Stored items:
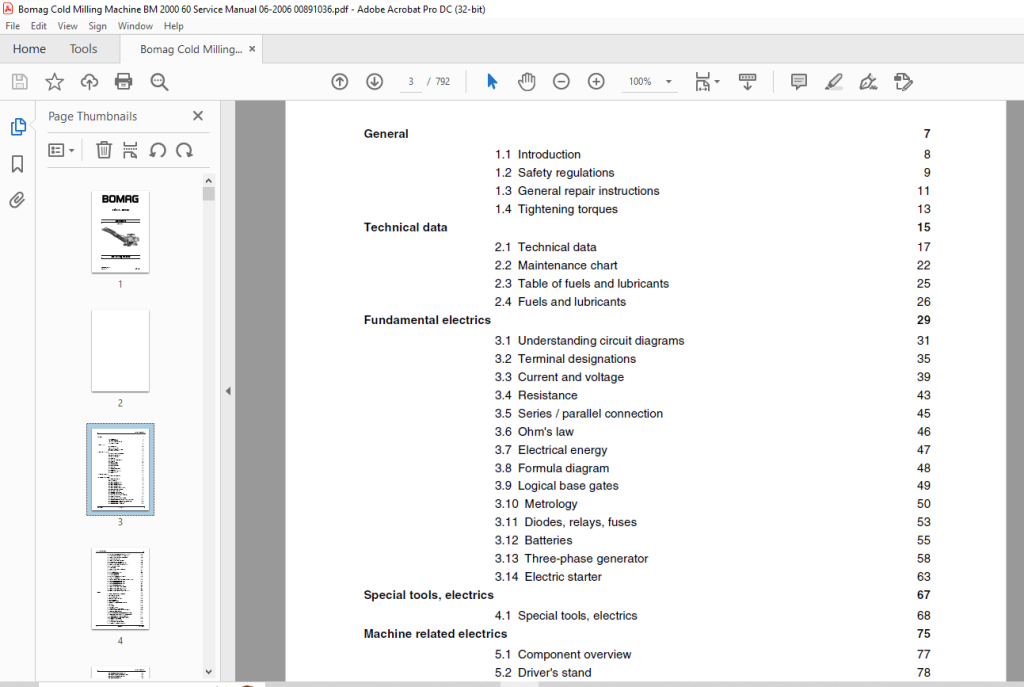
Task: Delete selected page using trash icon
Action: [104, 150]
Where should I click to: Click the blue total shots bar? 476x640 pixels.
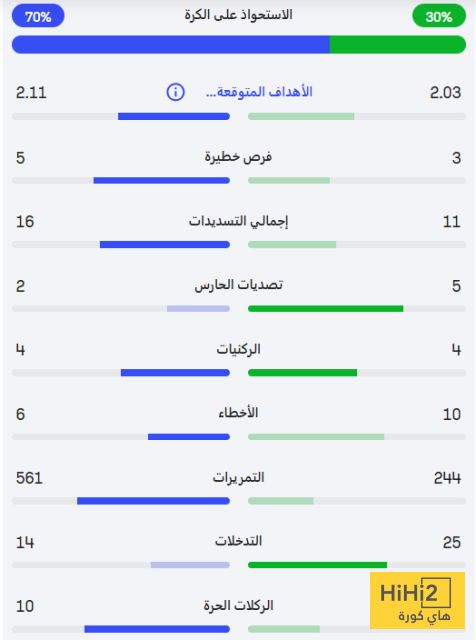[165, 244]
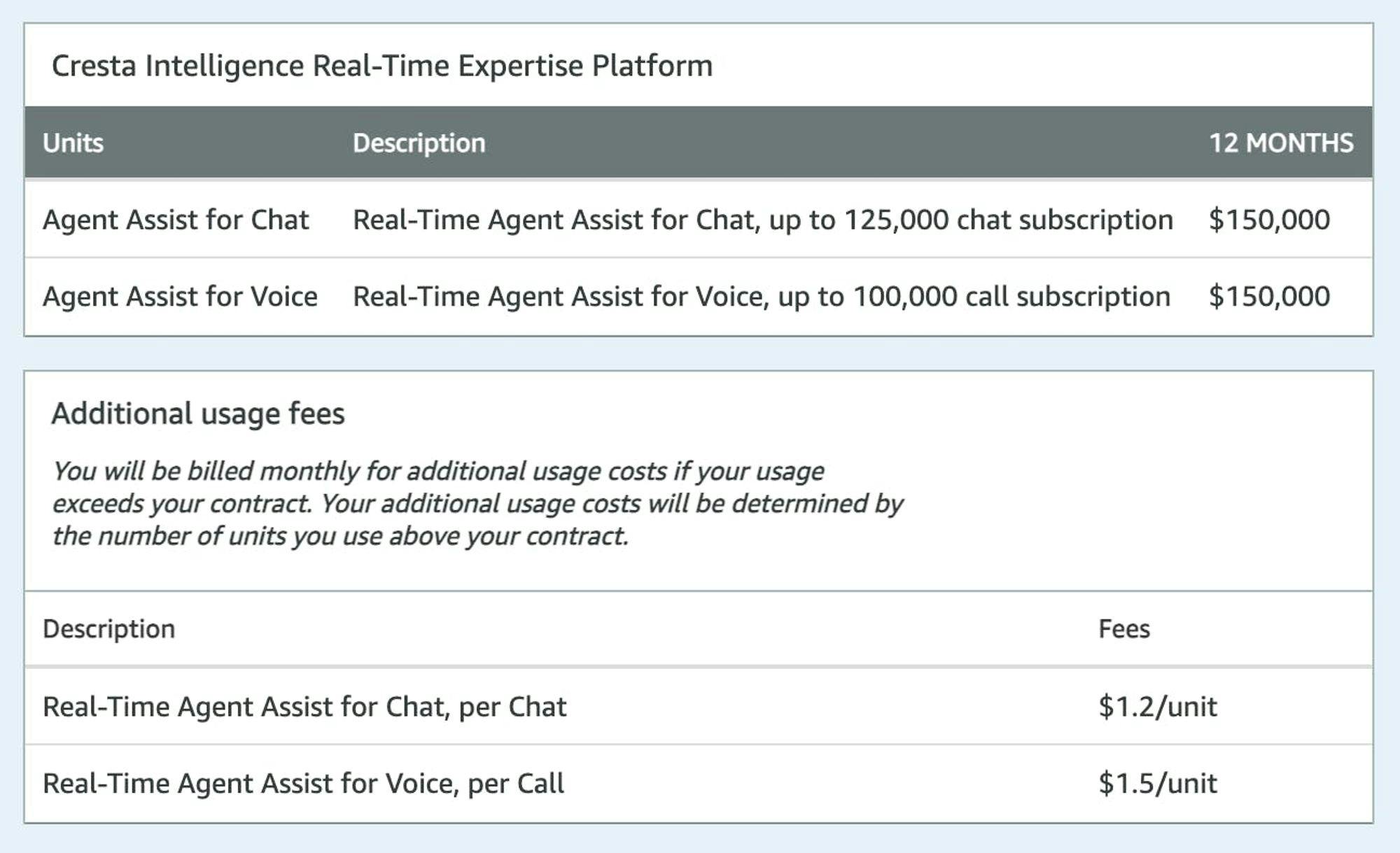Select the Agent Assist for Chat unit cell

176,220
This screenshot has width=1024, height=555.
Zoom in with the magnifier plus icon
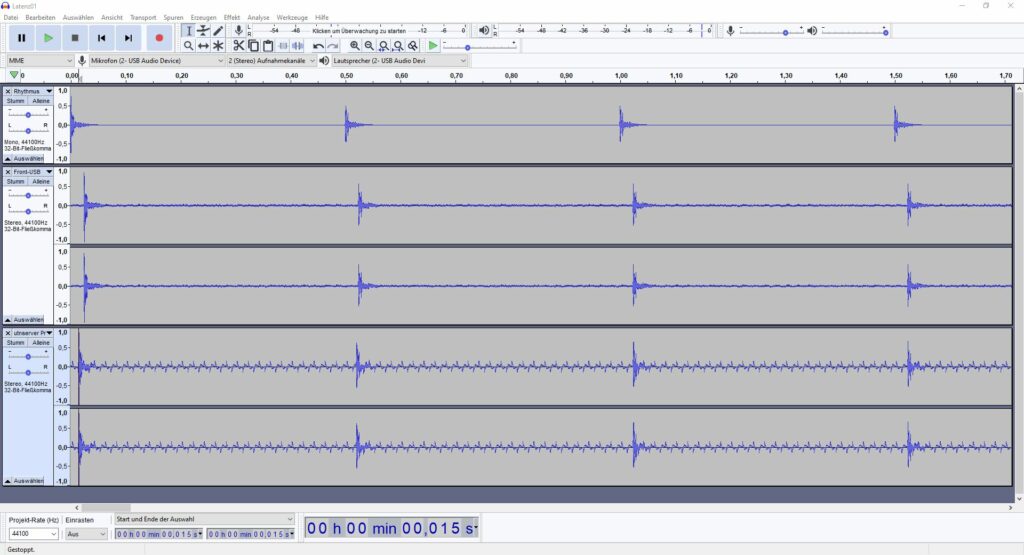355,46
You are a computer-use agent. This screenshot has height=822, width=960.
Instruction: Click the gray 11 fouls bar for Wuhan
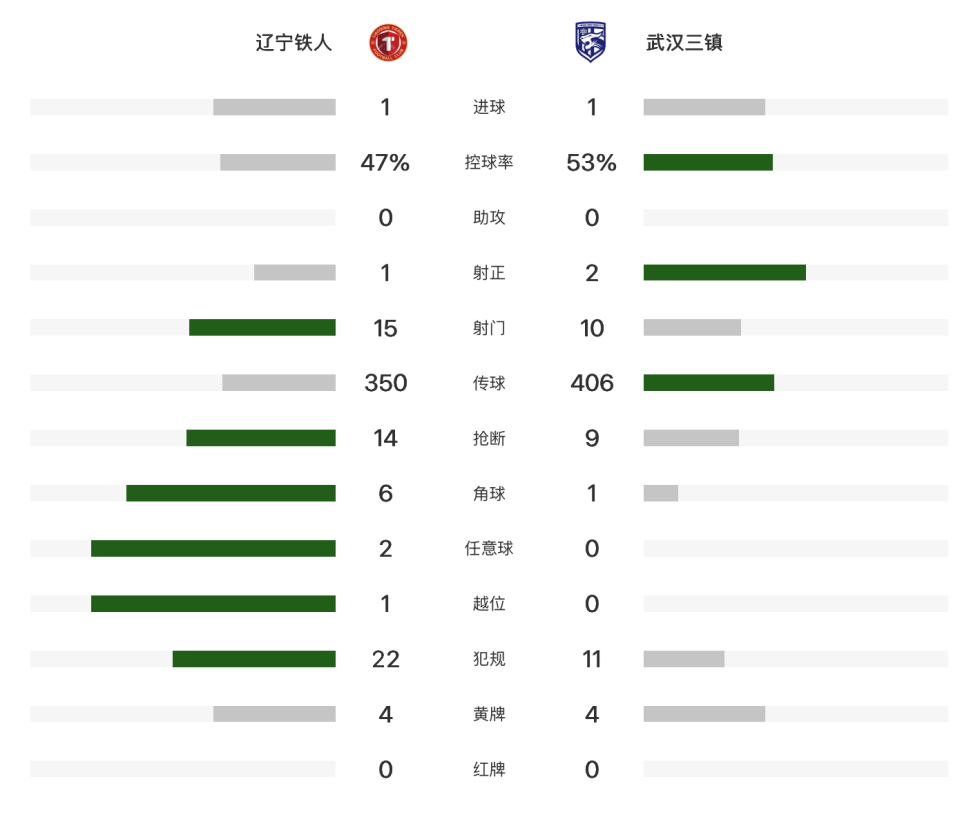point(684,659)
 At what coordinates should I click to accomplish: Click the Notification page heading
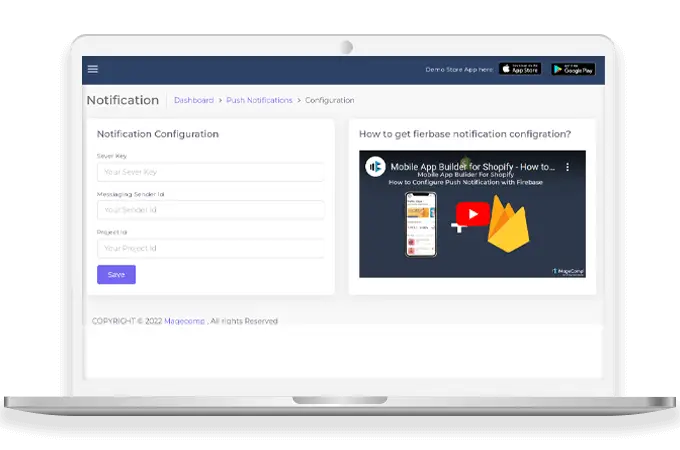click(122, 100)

WORK REQUIRED
Copy exactly the lines from the line containing "You are a computer-use" through the last line of the records above, both included, and leave out any pictures.

TASK ANSWER
You are a computer-use agent. This screenshot has height=822, width=960.
Instruction: Click the gray 11 fouls bar for Wuhan
point(684,659)
 At what coordinates should I click to accomplish: Click the Notification page heading
click(122, 100)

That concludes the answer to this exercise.